Single-Digit Patterns
What Is a Conjugate Pair?
A conjugate pair exists when a particular digit has exactly two candidate positions remaining in a single house. Because every house must contain each digit exactly once, exactly one of those two cells must contain the digit. This creates a strong link between the two cells. Strong links are the engine that drives all single-digit pattern techniques. The power comes from connecting two conjugate pairs together through a shared element. Conjugate pairs can occur in any house type: rows, columns, or blocks.
The Shared Structure: Connecting Two Conjugate Pairs
All four single-digit patterns share the same abstract structure: 1. Find two conjugate pairs for the same digit. 2. Connect them through a shared element (a weak link where two cells see each other). 3. Identify the two tails (the non-shared endpoints). 4. At least one tail must contain the digit. 5. Eliminate the digit from any cell that can see both tails. The structure is a 4-node alternating inference chain: strong link, weak link, strong link. The four techniques differ only in which house types provide the links.
Skyscraper
A Skyscraper uses two conjugate pairs that are both in the same type of line (both rows or both columns). The two pairs share one endpoint along a perpendicular line, which provides the weak link. The non-shared endpoints are the tails. At least one must contain the digit. Eliminate from cells seeing both tails. The name comes from the appearance of two parallel "towers" offset by one position, resembling a city skyline.
Two-String Kite
A Two-String Kite uses one row conjugate pair and one column conjugate pair. The two pairs are connected through a block: one endpoint of each pair is in the same block, providing the weak link.

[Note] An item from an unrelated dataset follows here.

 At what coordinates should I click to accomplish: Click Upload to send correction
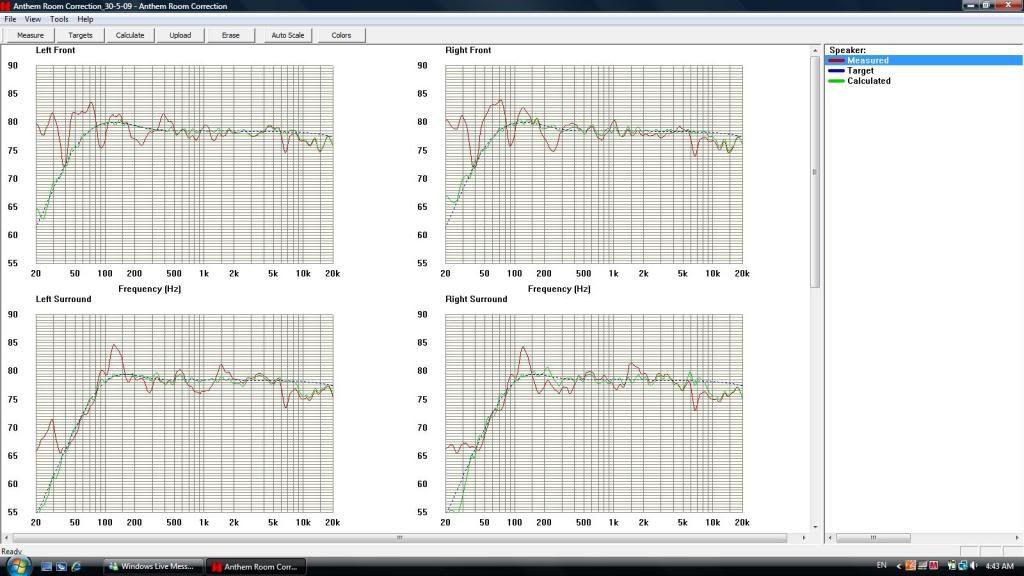(x=180, y=35)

The non-shared endpoints are the tails. At least one must contain the digit. Eliminate from cells seeing both tails. The row pair forms one "string" and the column pair forms another, connected at the block where they overlap.
Crane (Turbot Fish)
The Crane connects a block conjugate pair with a line conjugate pair. One endpoint of the block pair shares a row or column with one endpoint of the line pair, providing the weak link. The non-shared endpoints are the tails. At least one must contain the digit. Eliminate from cells seeing both tails. The Crane is sometimes harder to spot because block conjugate pairs are less visually prominent.
Empty Rectangle
The Empty Rectangle replaces one conjugate pair with a pattern within a block. The digit's candidates in the block span exactly two rows and two columns, but one corner of the 2x2 intersection is empty. This creates an effective strong link through the block. Combined with an external conjugate pair that passes through the block, this produces two tails. At least one must contain the digit. Eliminate from cells seeing both. The key to spotting an Empty Rectangle is looking for blocks where a digit's candidates form an L-shape or T-shape.

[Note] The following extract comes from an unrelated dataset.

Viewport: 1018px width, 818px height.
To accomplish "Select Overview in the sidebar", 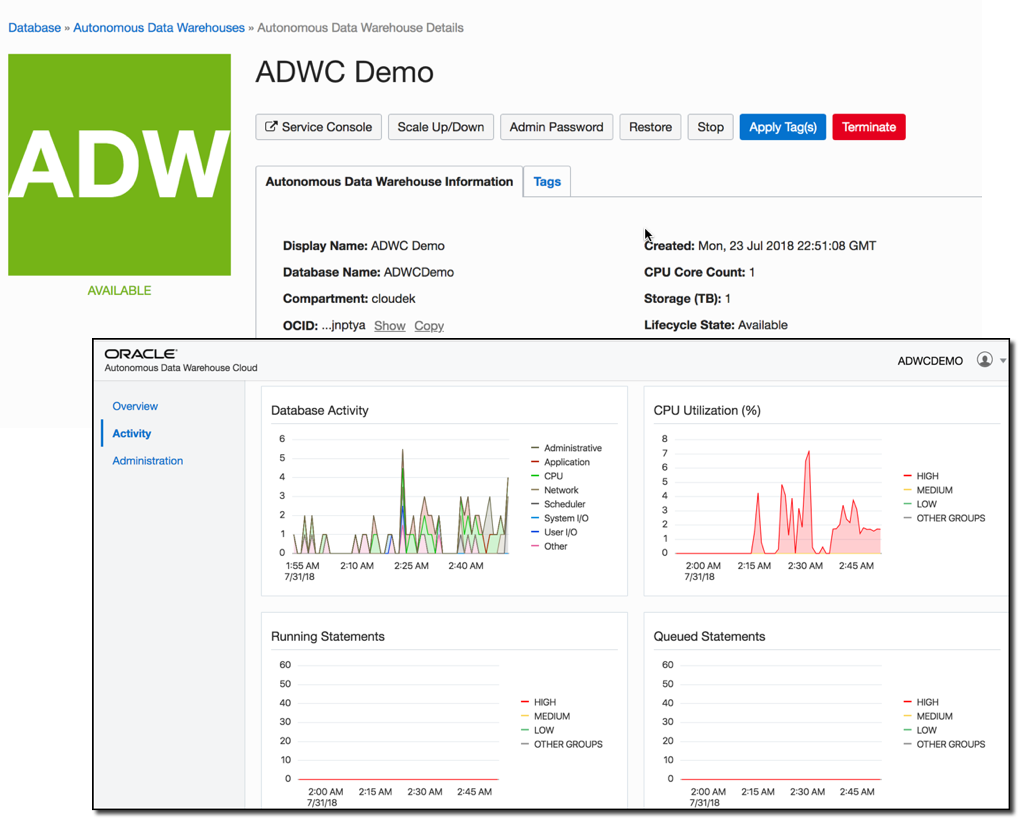I will click(x=135, y=406).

How the Four Techniques Relate to Each Other
They are four manifestations of the same structure: strong link -- weak link -- strong link, on a single digit. Skyscraper: Row + shared column + row (or column + shared row + column) Two-String Kite: Row + shared block + column Crane: Block + shared line + line Empty Rectangle: ER block pattern + shared line + line A solver could implement all four as a single algorithm. The technique names help human solvers recognize visually distinct patterns. All four sit at the same difficulty level. None is inherently harder; they just look different on the grid.

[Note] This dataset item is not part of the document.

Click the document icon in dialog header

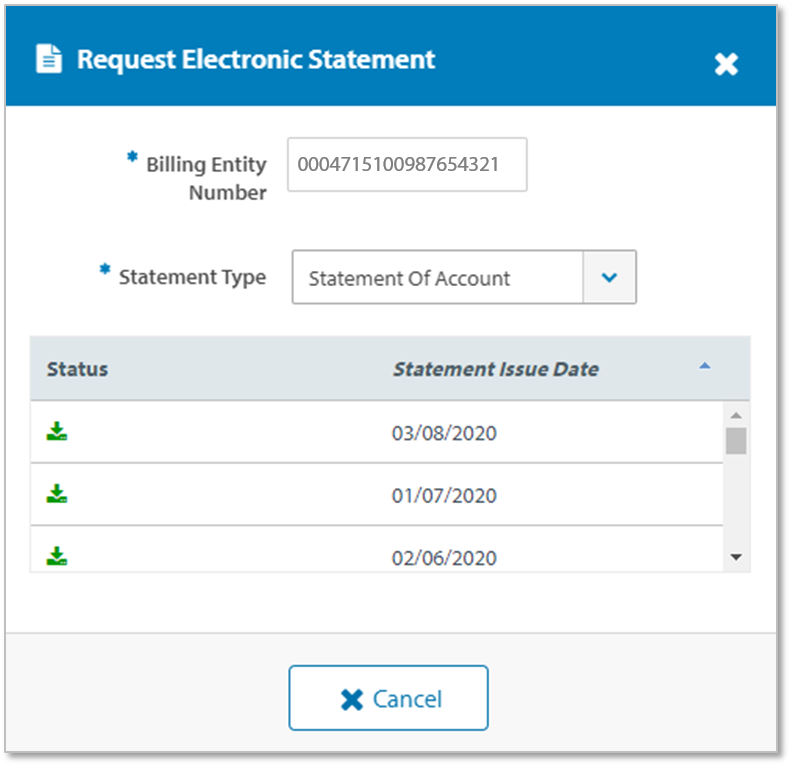pos(47,59)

How to Find Single-Digit Patterns
Step 1: Pick a digit with a moderate number of remaining candidates. Step 2: Identify all conjugate pairs in rows, columns, and blocks. Step 3: Try connecting pairs through shared elements (column, row, or block). Step 4: Check for useful eliminations by finding cells that see both tails. Tips: - Start with rows and columns that have exactly two candidates. - Practice one technique at a time. - Remember all four produce the same result: elimination from cells seeing both tails.
Difficulty and Where They Fit
All four single-digit patterns sit at Level 5 (Challenging). They are harder than subset methods and basic fish, but easier than advanced chains and complex fish. Many puzzles that resist basic techniques can be cracked with a well-placed Skyscraper or Two-String Kite. They provide an excellent introduction to the concept of alternating inference chains.
Summary
The Skyscraper, Two-String Kite, Crane, and Empty Rectangle are four faces of the same coin. They all use conjugate pairs to build short alternating inference chains on a single digit. Connect two strong links through a weak link, identify the two tails, and eliminate the digit from any cell that can see both tails. The difference is purely geometric. Learn one, and you are well on your way to learning all four.